I know, I know, moralizing on one’s personal blog is cliché and tiresome. And there are already countless reflections on the fragility of youth, the challenges of aging, the pervasive devaluing of the aged in our society, and the hilarities of Miley Cyrus out there. So I’m not really contributing anything new to the collective conscience with this post. But I’ve been thinking along age-related lines ever since, well, since the TV and the magazines at the gym taught me to. And now, as a nurse practitioner student, I find myself in the predictable position of providing care primarily for the baby boomer generation. And since  women utilize the majority of health care, it’s no surprise that most of my patients are middle-aged to elderly women. And so the question I get most often, as women squint at my face while I listen to their hearts or stare at my nose while I shine a light in their eyes is not “are you finding anything abnormal?” or “can I get a prescription for such and such,” but rather, “how old are you anyways?”

And when I tell them, they invariably get that tender, misty-eyed look as they remember themselves at my age and mutter, “oh, what I wouldn’t give to be your age again!”

The uniformity of this response… well, terrifies me. I am acutely aware of the fact that I won’t be this age forever, and that a future of  menopause, bone loss, indigestion, and jowls awaits me. I know my days of special treatment are numbered, that one day patients won’t look at me with misty-eyed tenderness, that I will eventually have to seriously worry about whether or not my outfits are appropriate for a “lady of my age.”

And so, in my terror, I ask my patients what it is they miss about being my age, or if they want to discuss some of the changes they have experienced. And usually blink once or twice. The misty eyes snap back into focus, and a hearty laugh escapes. “Oh honey, I’d never want to be your age again! That was a tough time. I just wish my body behaved like it was young again.”

And so we discuss exercise, diet and nutrition, bone health, sun protection, sleep habits, stress and coping, and the importance of joy, of family and friends and all that good stuff. And by the time they leave the office, they’re winking and chuckling and encouraging me to just hang in there, telling me that it gets easier, that it just keeps getting better. And so I choose to believe them, and I take good care of myself so I will be alive and well for the rest of the journey.

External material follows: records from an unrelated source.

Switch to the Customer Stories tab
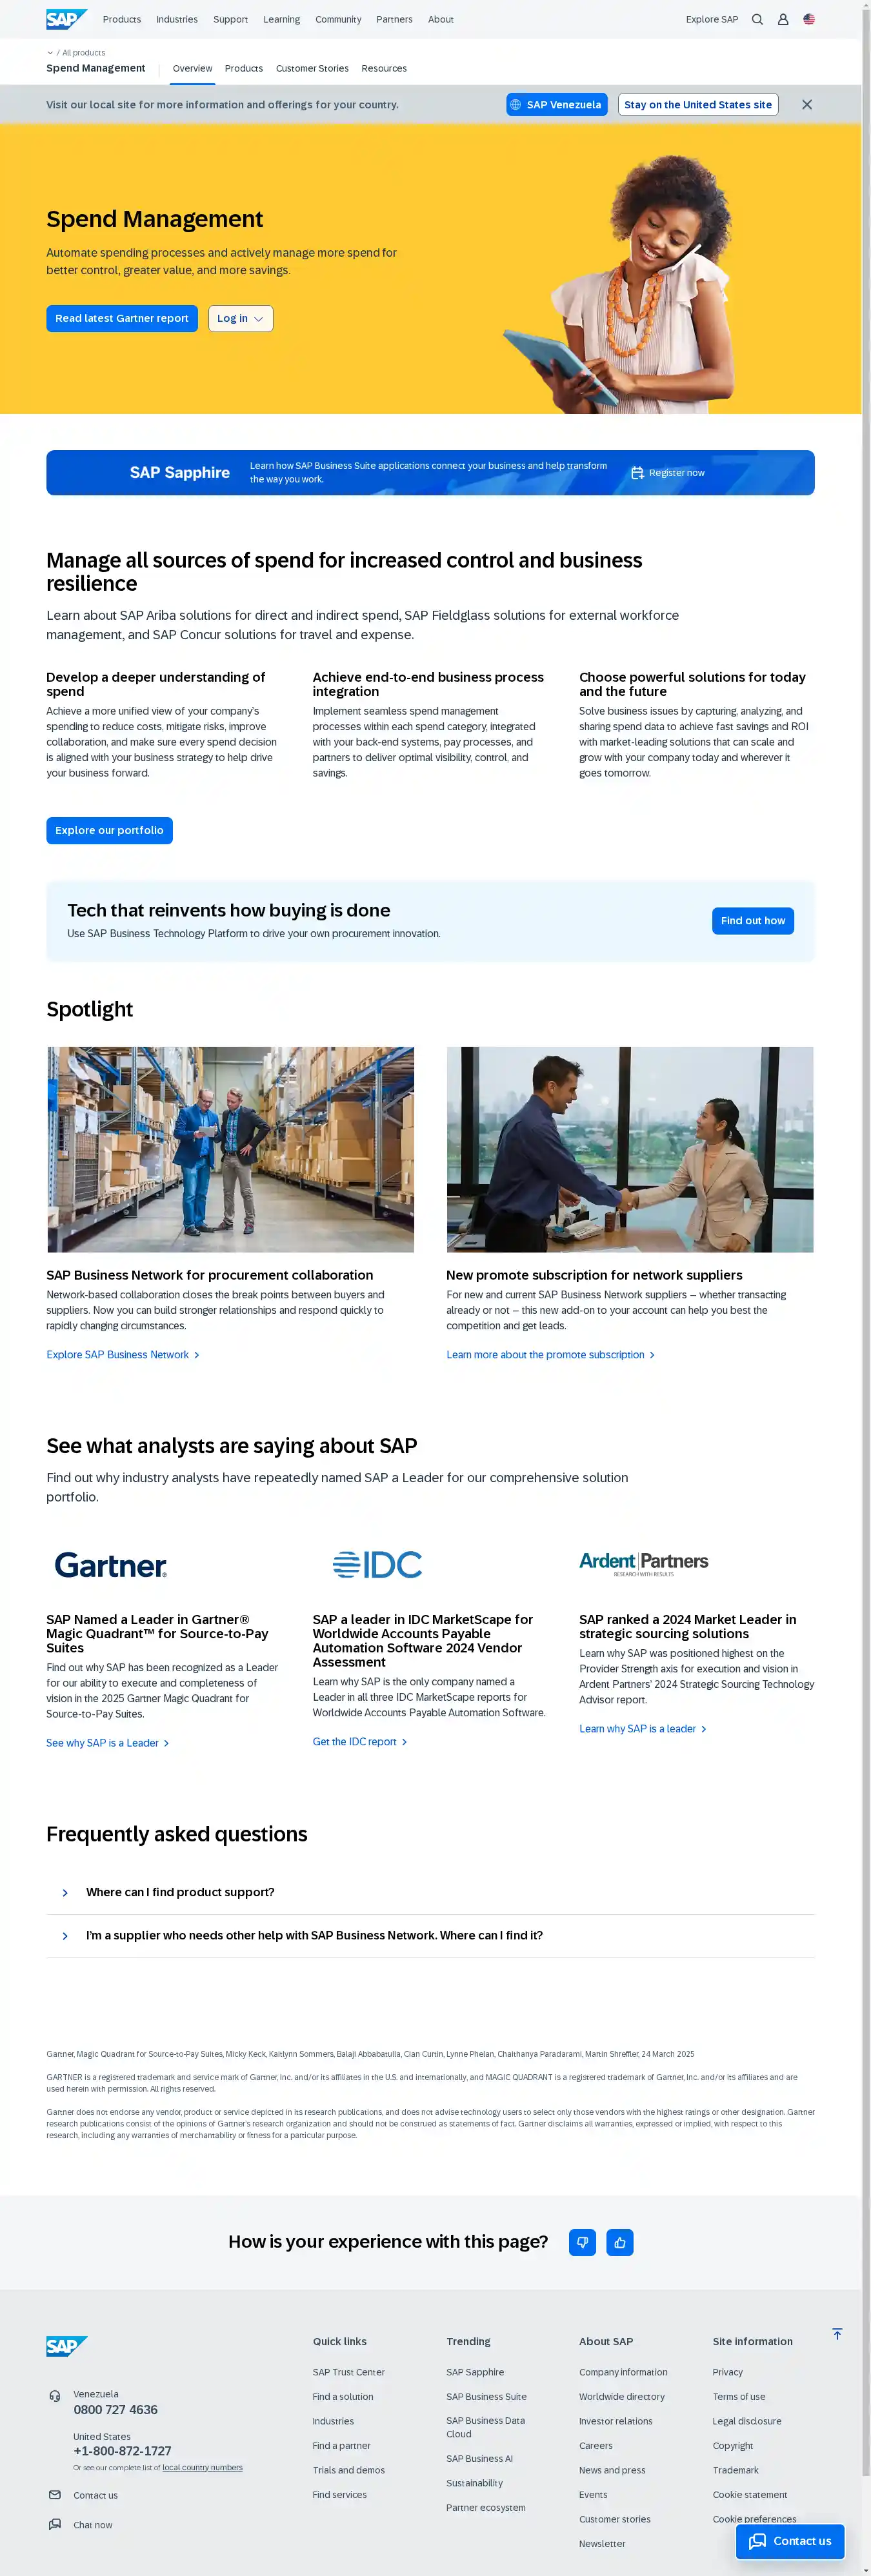 [312, 69]
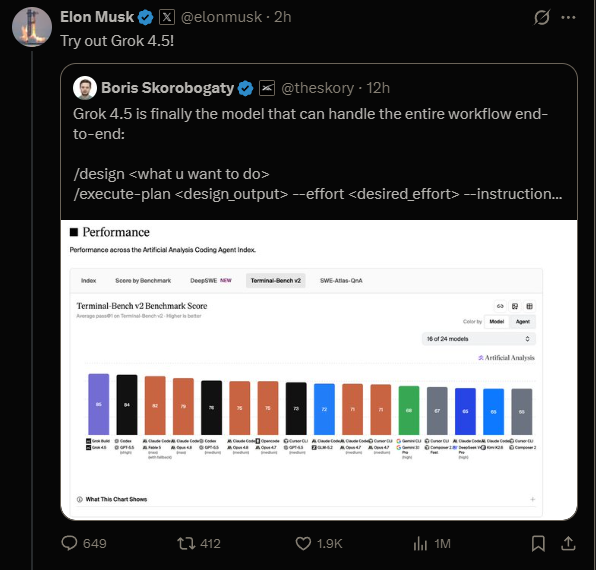Share the post via upload icon

[x=568, y=543]
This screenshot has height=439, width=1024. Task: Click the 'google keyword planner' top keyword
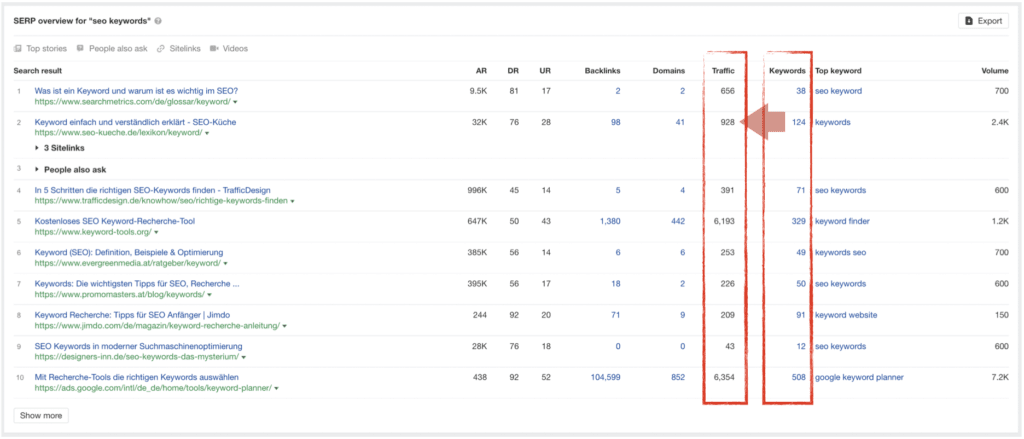tap(859, 377)
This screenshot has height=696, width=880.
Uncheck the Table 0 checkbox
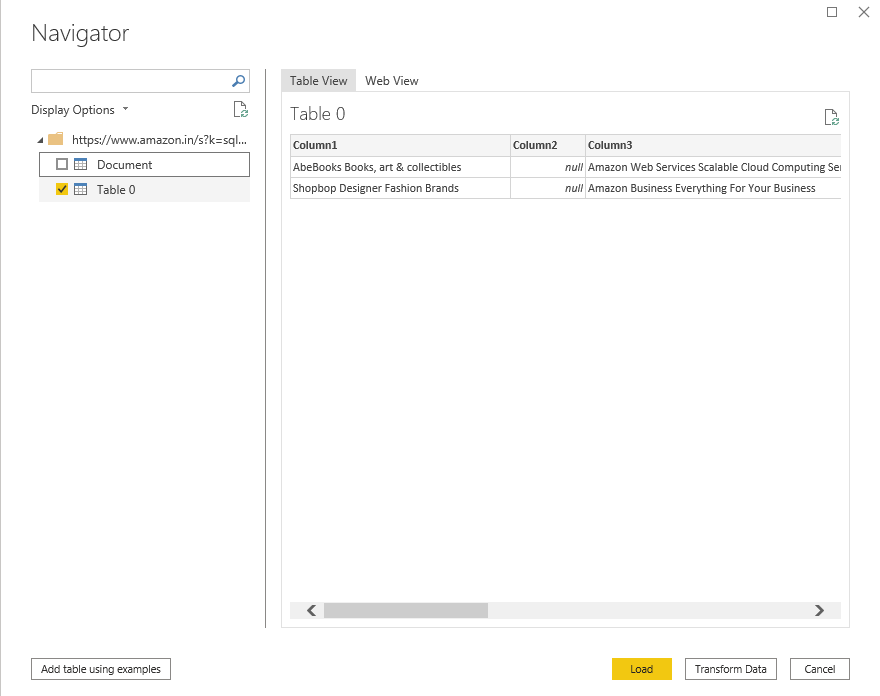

Caring for people across the lifespan has taught me to try to see a person in her entirety, as a child and a teen and a young adult and a middle-aged adult and an older person all at once, in order to understand the person in front of me, address unmet needs or unfulfilled development tasks and anticipate future needs. I find my ability to care for people is deepened when I acknowledge the frustrated young person behind the weathered face, or the lost elder emerging from the careless twentysomething. And I when I see people like Miley Cyrus, I anticipate the challenges they’ll face as the Jay-Z songs fade into obscurity, and I think wistfully of the Blue Girls and their future selves with “terrible tongues” and “blear eyes”. And I worry that mine will be a generation of thistle-prodders, of old women who look back and feel nothing but the ache of loss rather than the pleasures of a life well lived. Rather than standing tall to face the challenges that come with progressing through life, we pop in the earphones, turn the volume up and party in the U.S.A. Yeah-ah-ah-ah-ah-ah-ah.

By the by, this was all a very roundabout way of me telling you to take your antioxidant multivitamin in order to help prevent age- related macular degeneration.